- Work order -
Name every person the Nutrition Policy Institute Brown Bag text below gives as a speaker or presenter at a Brown Bag event.

- Source extract -
*-*-*
- Author: Danielle L. Lee
During the COVID-19 pandemic, mass unemployment and loss of income have contributed to rapid increases in food insecurity in the US. Latino households, in particular, have faced multiple health, social, and economic vulnerabilities. The Nutrition Policy Institute welcomed UC Merced's Denise D. Payán, PhD, MPP, assistant professor of public health in the Department of Public Health, to speak on this topic during a virtual NPI Brown Bag event on Thursday, December 3, 2020. Her talk was titled "Structural barriers influencing food insecurity, malnutrition, and health among Latinos in the San Joaquin Valley during COVID-19". Dr. Payan's presentation reported preliminary findings from two COVID-19 related studies examining: 1) the socio-economic impacts of the pandemic on Latino immigrants in rural communities, and 2) changes to food delivery in emergency food outlets during the pandemic. Policy and programmatic recommendations were also shared. Payan is the principal investigator of the Community Health & Innovative Policy (CHIP) Lab at UC Merced and is Deputy Director of the state-wide research translation center known as the California Initiative for Health Equity & Action (Cal-IHEA). Payan's Brown Bag presentation slide deck is available online and her presentation recording is available for viewing online. Learn more about the NPI Brown Bags here.
The Nutrition Policy Institute (NPI) hosted an online Brown Bag event on Tuesday, June 30 from 12:00-1:00pm PDT titled "CalFresh Healthy Living, University of California - Programmatic Strategies, Adaptation to COVID-19, and Areas for Intentional Collaboration with NPI". CalFresh Healthy Living, University of California previously known as UC CalFresh Nutrition Education Program is a SNAP-Ed program implemented by UC Cooperative Extension teams in 32 counties. The Brown Bag session highlighted programmatic strategies - including adaptation due to COVID-19 - with the goal of identifying potential areas of more intentional collaboration with NPI. Speakers included Kamaljeet Khaira, Barbara MkNelly, and MaryAnn Mills. The presentation slide deck is available online.
Caitlin Daniel, a postdoctoral researcher with the Nutrition Policy Institute and University of California, Berkeley Sociology Department will present at the next NPI Brown Bag on Thursday, February 6 at 12:00 noon on "How Low-Income Parents Use Food to Create Meaningful Social Experience". Drawing on interviews and grocery-shopping observations, this talk shows how low-income families use food for social and symbolic reasons: to make their children happy, to convey care, and to feel like competent caregivers. It discusses how attending to the social dimensions of food choice complements structural and material perspectives that emphasize access, money, and time. Dr. Daniel is a sociologist who examines how parents across the socioeconomic spectrum decide what to feed their children, with a focus on the interactions between parents' economic resources and their ideas about food. Her work integrates insights from cultural sociology, public health, and behavioral economics. Currently, she is writing a book under contract with Columbia University Press. The Brown Bag talk will take place at the UC Berkeley Way West building, room 5401, 2121 Berkeley Way, Berkeley.
*-*-*
- Given data -

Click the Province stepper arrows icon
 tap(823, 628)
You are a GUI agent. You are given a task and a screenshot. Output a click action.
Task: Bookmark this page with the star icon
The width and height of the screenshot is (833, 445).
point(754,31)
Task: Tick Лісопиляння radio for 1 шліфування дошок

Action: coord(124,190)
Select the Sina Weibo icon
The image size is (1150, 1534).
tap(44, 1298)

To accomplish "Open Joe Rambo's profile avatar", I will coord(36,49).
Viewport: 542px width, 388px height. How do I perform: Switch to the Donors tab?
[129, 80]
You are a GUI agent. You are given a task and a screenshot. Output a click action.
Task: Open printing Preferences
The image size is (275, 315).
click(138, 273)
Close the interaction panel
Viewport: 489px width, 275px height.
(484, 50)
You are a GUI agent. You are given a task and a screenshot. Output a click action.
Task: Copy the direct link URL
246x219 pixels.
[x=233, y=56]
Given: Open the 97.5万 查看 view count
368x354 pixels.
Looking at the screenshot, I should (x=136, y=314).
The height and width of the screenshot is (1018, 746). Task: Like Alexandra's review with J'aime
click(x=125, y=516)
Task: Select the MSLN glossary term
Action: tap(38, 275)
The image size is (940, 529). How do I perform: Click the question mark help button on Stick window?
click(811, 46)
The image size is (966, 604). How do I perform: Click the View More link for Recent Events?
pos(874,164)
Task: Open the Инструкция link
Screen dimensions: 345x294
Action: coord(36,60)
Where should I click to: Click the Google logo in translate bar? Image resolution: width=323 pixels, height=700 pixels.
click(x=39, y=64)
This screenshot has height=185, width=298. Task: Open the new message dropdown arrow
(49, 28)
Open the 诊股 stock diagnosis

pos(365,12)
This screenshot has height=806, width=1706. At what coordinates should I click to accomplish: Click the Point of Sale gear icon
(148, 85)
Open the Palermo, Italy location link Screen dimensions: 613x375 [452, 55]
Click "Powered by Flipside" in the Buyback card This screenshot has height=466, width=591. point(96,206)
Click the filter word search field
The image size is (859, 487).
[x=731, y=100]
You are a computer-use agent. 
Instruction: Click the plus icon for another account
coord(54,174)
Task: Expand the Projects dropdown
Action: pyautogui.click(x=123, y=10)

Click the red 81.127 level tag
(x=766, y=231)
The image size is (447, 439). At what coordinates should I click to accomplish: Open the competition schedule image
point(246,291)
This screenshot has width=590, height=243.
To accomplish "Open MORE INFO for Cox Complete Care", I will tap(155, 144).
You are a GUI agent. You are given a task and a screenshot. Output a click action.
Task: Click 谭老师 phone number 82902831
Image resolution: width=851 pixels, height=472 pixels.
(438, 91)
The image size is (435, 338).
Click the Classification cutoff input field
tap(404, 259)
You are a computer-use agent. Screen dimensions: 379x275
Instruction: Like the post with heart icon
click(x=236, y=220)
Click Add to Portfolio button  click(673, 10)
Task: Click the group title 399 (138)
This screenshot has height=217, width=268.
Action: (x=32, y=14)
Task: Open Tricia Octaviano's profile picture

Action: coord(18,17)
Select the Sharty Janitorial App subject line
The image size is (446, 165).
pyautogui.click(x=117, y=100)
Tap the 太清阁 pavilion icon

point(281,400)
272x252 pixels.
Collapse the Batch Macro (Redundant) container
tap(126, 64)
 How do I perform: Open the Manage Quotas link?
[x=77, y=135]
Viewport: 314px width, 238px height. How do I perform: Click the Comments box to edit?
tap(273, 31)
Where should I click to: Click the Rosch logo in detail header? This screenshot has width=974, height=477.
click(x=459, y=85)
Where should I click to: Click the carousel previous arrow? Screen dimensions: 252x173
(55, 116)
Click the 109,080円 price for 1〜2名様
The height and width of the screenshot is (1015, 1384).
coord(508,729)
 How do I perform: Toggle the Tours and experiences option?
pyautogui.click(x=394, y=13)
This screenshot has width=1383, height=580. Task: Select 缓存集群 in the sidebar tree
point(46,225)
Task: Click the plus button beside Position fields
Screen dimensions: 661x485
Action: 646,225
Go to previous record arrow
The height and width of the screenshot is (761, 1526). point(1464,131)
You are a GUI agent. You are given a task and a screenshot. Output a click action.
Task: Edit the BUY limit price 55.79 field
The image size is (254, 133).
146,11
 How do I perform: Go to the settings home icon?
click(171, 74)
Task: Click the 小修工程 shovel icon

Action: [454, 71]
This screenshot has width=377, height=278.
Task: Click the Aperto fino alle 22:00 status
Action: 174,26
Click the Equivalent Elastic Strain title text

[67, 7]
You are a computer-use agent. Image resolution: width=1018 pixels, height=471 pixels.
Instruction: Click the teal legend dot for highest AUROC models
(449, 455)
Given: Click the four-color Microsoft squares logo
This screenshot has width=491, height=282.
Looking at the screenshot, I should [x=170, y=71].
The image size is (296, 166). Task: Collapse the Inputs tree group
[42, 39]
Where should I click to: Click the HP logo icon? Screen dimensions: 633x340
*-*-*
- Result -
Denise D. Payán, Kamaljeet Khaira, Barbara MkNelly, MaryAnn Mills, Caitlin Daniel